According to Ernst and Young’s 2015 Africa Attractiveness Survey, in 2014, Africa attracted more Foreign direct investment funding than North America, Latin America and the Caribbean, and Western Europe, with capital investments to the continent surging to US$128 billion, up 136 percent. The average investment went up to US$174.5million from US$67.8million in 2013. Western Europe and intra-African investors remain the largest sources of FDI into the continent. While traditional investors, including those from the US, France,, UAE, Portugal, China and Middle East refocus attention on Africa.

However, many traditional investors still remain weary of the continent’s cloudy past or don’t have adequate information to help them make the right investment decision.

Africa is too risky. You hear these investors say all the time. Sure, for some investors, but at the other end of that risk is potential high reward. Like any other continent with investment opportunities, investors can’t expect to just waltz into any African country with a dream and a bag of money (although some unscrupulous people and businesses on the continent might take advantage of such investors) hoping to invest and cash in big time unless they have done their diligent work of understanding the complexity of the business climate that would allow that investments to grow.

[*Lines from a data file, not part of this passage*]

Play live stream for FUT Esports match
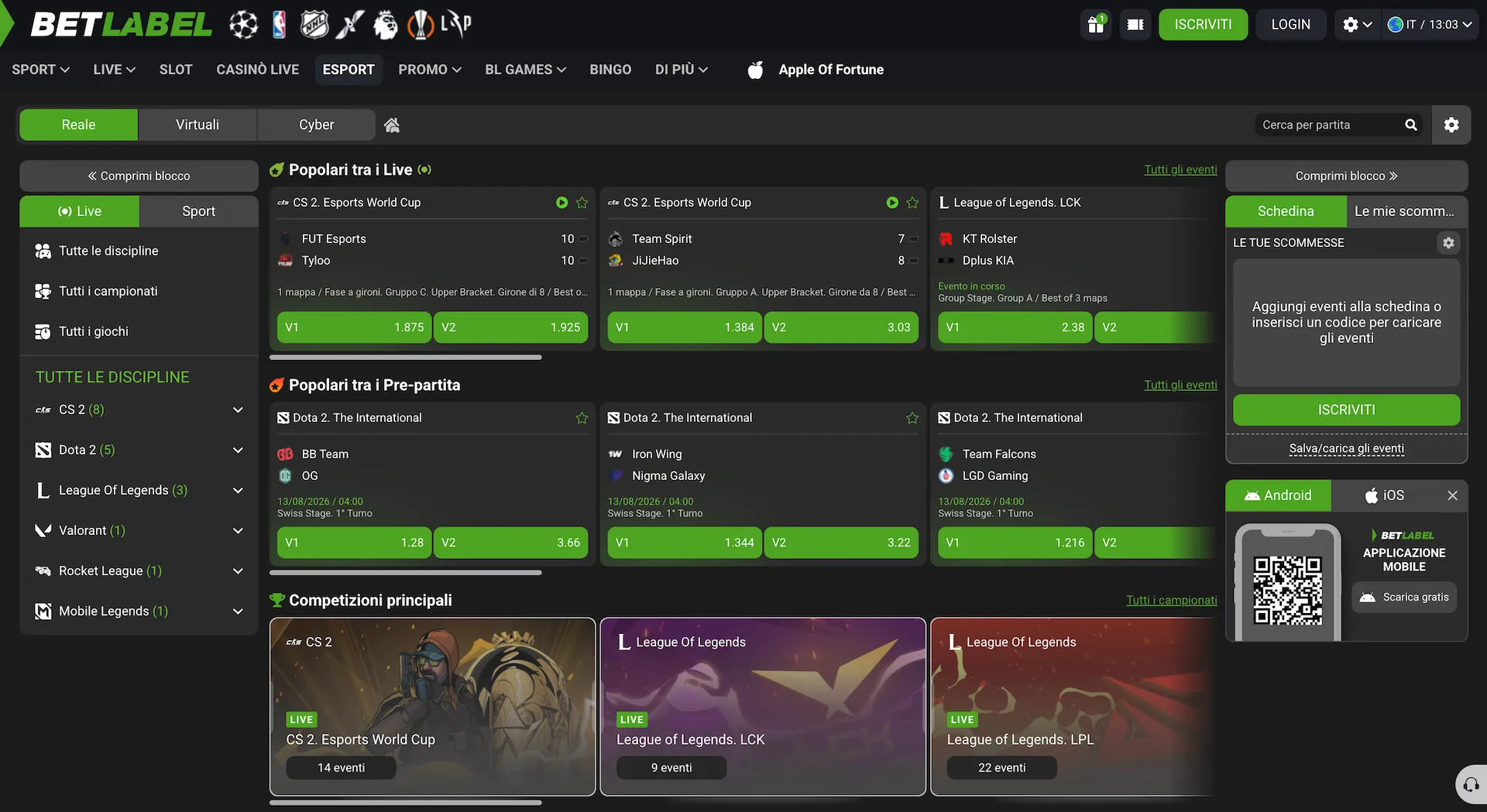Viewport: 1487px width, 812px height. coord(561,203)
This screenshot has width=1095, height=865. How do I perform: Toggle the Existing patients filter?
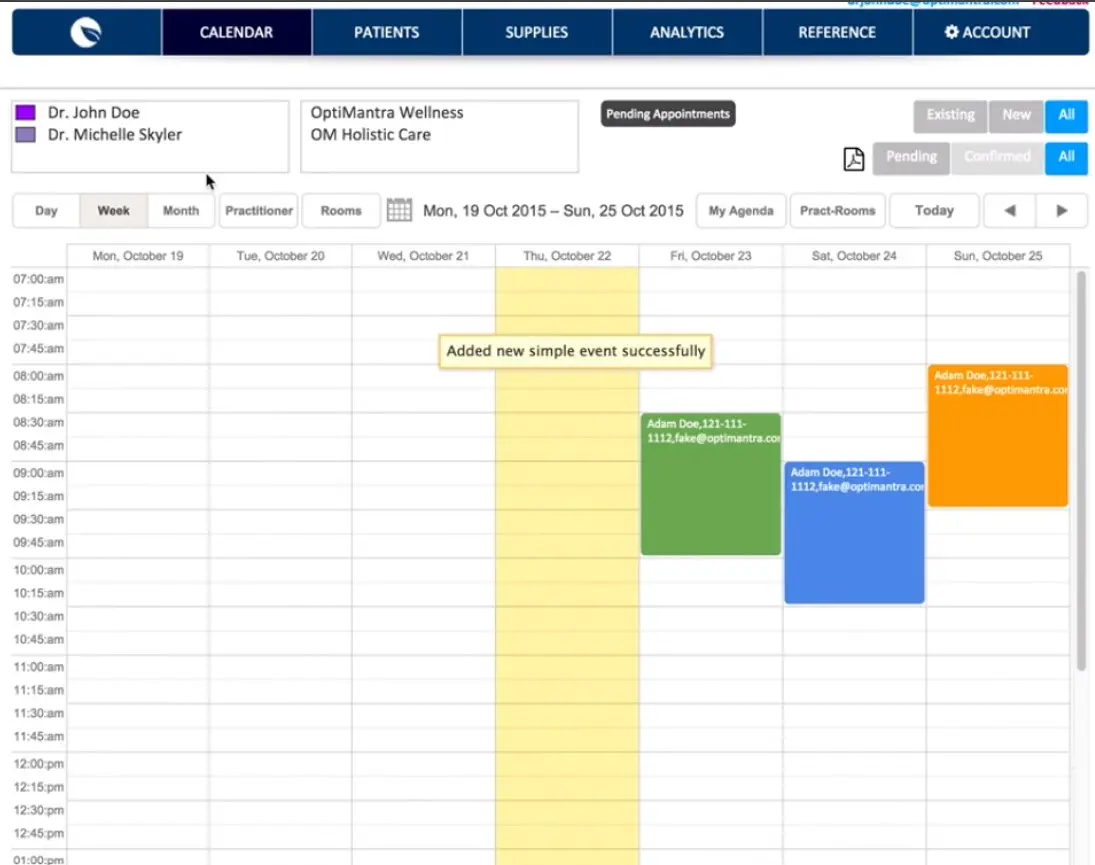point(950,115)
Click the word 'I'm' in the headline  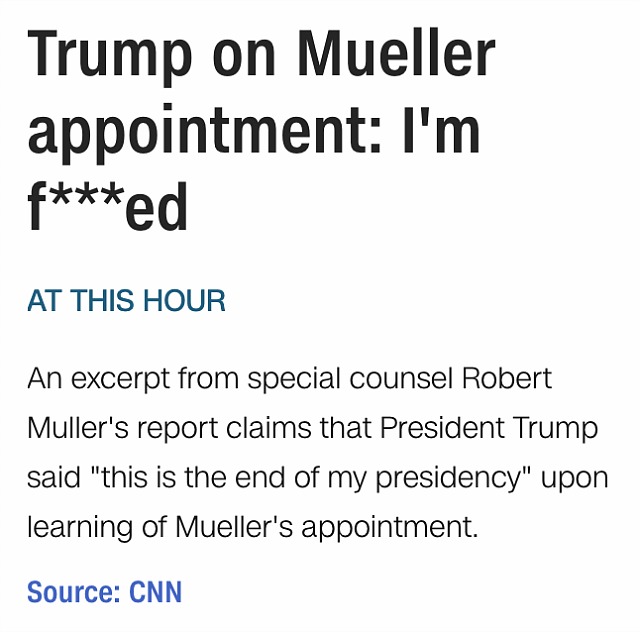click(440, 129)
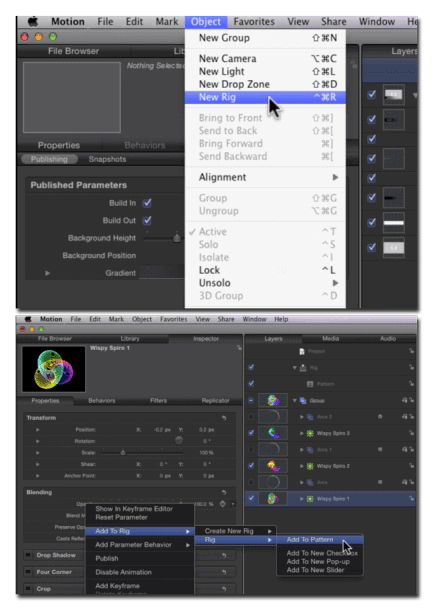Click the Wispy Spiro 1 preview thumbnail
This screenshot has height=610, width=433.
[x=54, y=369]
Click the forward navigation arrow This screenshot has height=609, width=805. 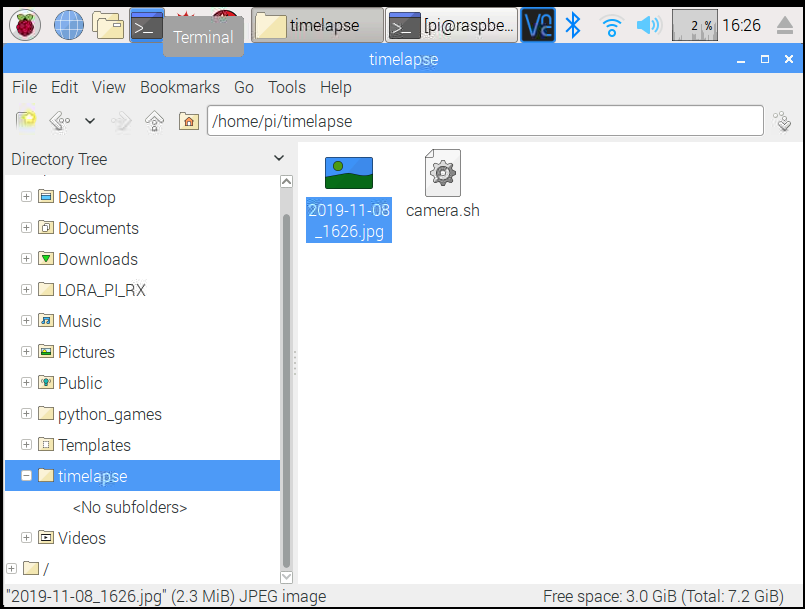[121, 121]
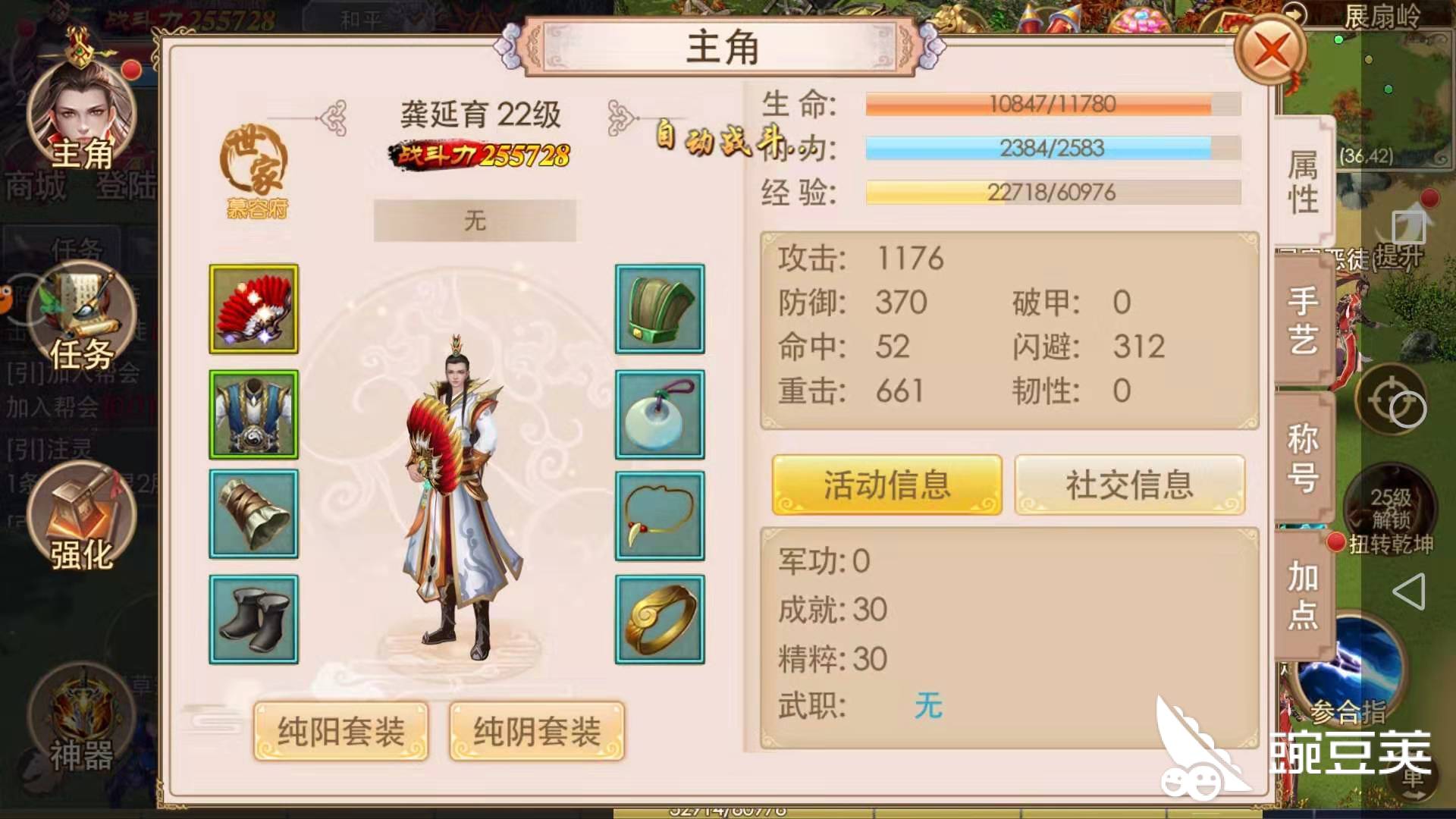
Task: Select the blue robe armor slot
Action: [254, 415]
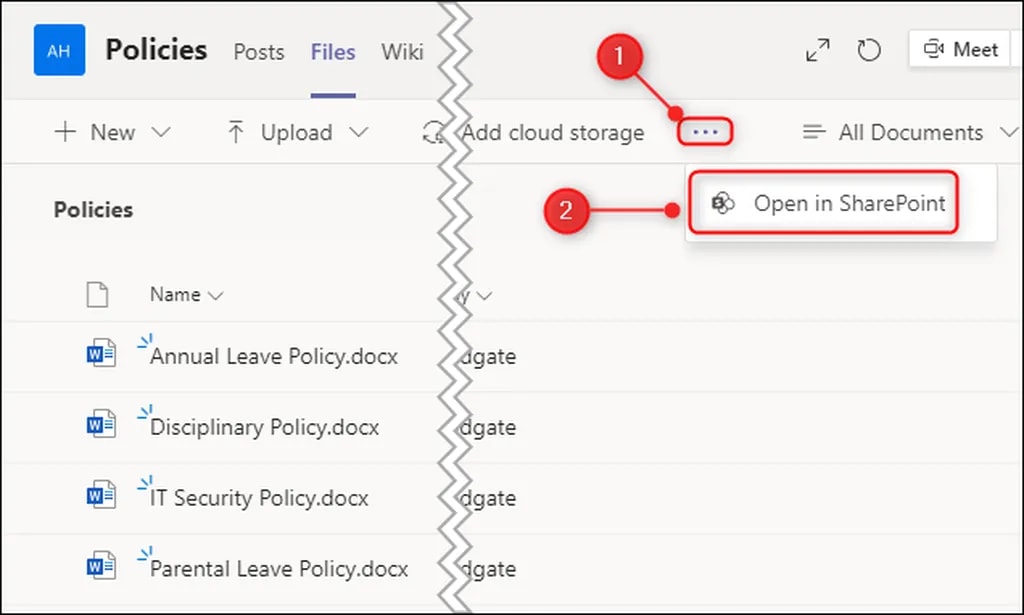The height and width of the screenshot is (615, 1024).
Task: Open the three-dot more options menu
Action: [706, 132]
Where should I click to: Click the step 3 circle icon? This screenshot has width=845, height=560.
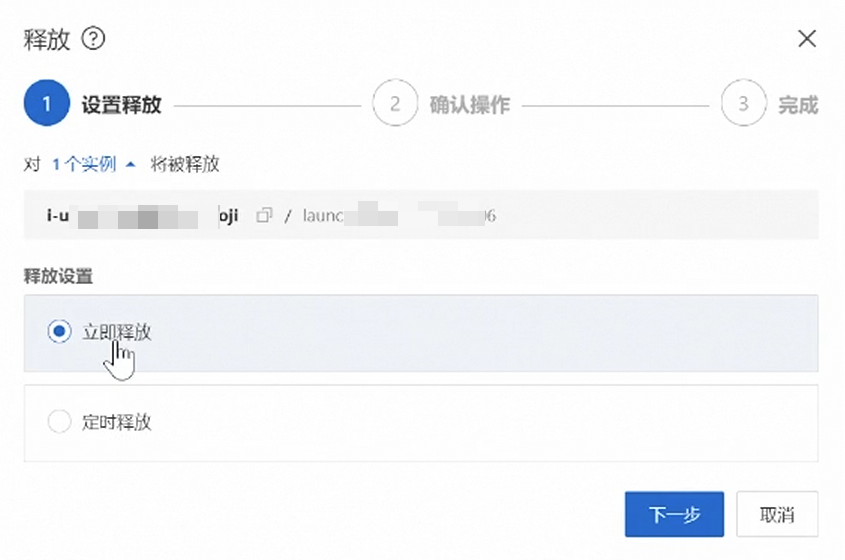pyautogui.click(x=742, y=104)
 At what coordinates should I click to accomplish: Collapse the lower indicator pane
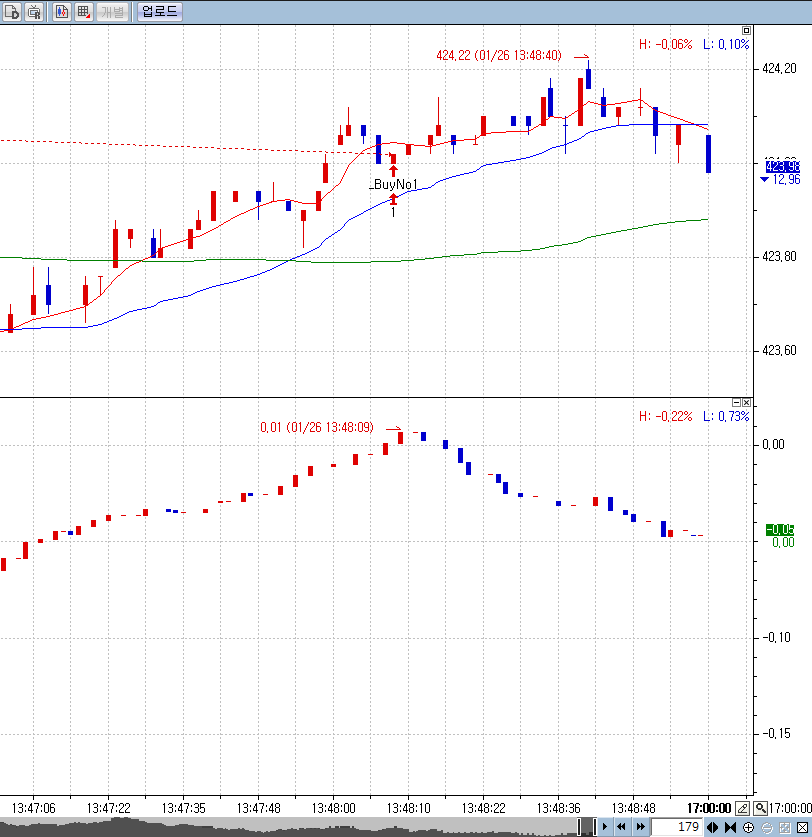[736, 402]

For example, having some sort of understanding beyond the basic key trends that are driving growth on the continent would help mitigate risks.

The time it takes to make a return on those investments can be measured in a couple of years to decade, and this along with a host of other factors from historical to political and corporate, too often obstruct the smooth business and investment transactions and remain the main barriers that discourage investment in Africa.

One of the usual culprits for this delay is governments corruption. Corruption is infused in most aspects of governments activities and business dealings on the continent. To paraphrase how one business investor describes his experience, you have to have enough money to pay the driver, the guy at the gate, the clerk at the receptionist desk, the executive assistant before you can see the officer you want to see, which might require another payment before the deal get done.

While traditional Western investors, who are used to more direct ways of doing business would find this discouraging and unattractive, the burgeoning trade relations between the U.S. and Africa in recent years have led to several regulatory reforms across the continent that now protect investors and businesses as more African governments embrace transparency and good governance, and have begun to put in place systems that would help encourage investments, secure, and protect investors’ interests.

It began with a new generation of Africans, many who have lived outside of the continent and experienced a taste of good governance and transparency, eschewing corruption and demanding transparency from their governments and leaders.

Corruption has been synonymous with the continent and most of its leaders for decades. Today, countries like Nigeria, Angola, Mozambique, DRC and Ghana are slowly, but surely turning a new page.

As transparency becomes a prerequisite for some investors to invest on the continent, perhaps now more than any other time in the history of the continent should it become a style, a way of doing business not just to attract foreign investments and businesses, but also in the ways governments, and other leaders conduct themselves.

By placing significant emphasis on transparency, holding leaders accountable for their conducts, analysts believe that Africa now has the potential to bring about a future that would have been unimaginable a generation ago.

But to realize this potential, African leaders will have to drive the structural transformations necessary to achieve the goals to inclusive and sustainable growth. The result could be an unprecedented step, the big leap the continent needs to mingle with the big leagues.